Todas essas experiências que estou mais sugerindo do que propriamente descrevendo, neste capítulo, tornaram-me muito mais aberto á hipótese da continuação do espírito humano, coisa que jamais acreditei ser possível. Essas experiências provocaram em mim um grande interesse por todo tipo de processo de fenômenos paranormais. Modificaram completamente minha concepção do processo da morte. Agora considero possível que cada um de nós seja uma essência espiritual contínua, que se mantém através dos tempos e que ocasionalmente se encarna num corpo humano.

É óbvio que todas essas considerações contrastam frontalmente com algumas passagens desse capítulo, escrito há apenas dois anos atrás.
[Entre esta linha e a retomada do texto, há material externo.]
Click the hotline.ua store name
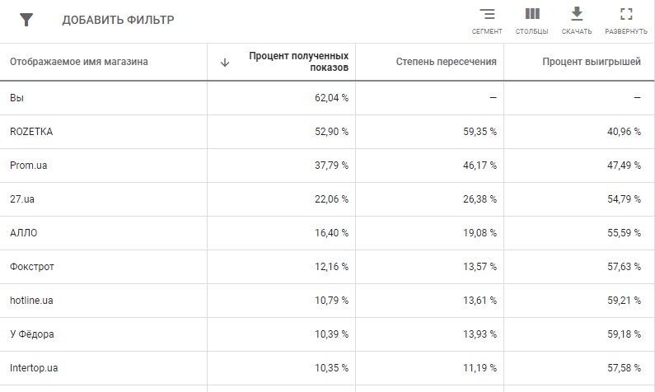The image size is (655, 392). (x=31, y=301)
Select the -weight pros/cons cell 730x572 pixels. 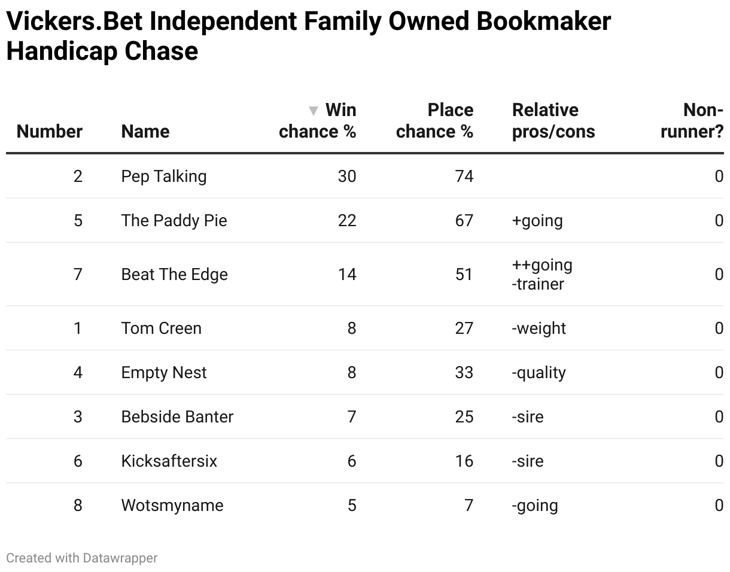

NOTA DO BLOG: A cultura espiritualista anglo-saxônica sempre teve dificuldades para aceitar a reencarnação como lei natural, fato que Kardec já havia observado em artigo na Revue, afirmando que tal aceitação era questão de tempo. Essa mesma cultura, embora aceitando a manifestação dos Espíritos, ainda vem carregada do imaginário mitológico bíblico, como essa descrição que Helen, no leito de morte, fez sobre a aparição de entidades pouco iluminadas. Sobre a concepção panteísta emitida por Rogers, da perda da individualidade após a morte, Kardec também refletiu sobre o assunto em “Obras Póstumas”, quando compara essas e outras teses com o Espiritismo.

Um Jeito de Ser – EPU – São Paulo, 1983.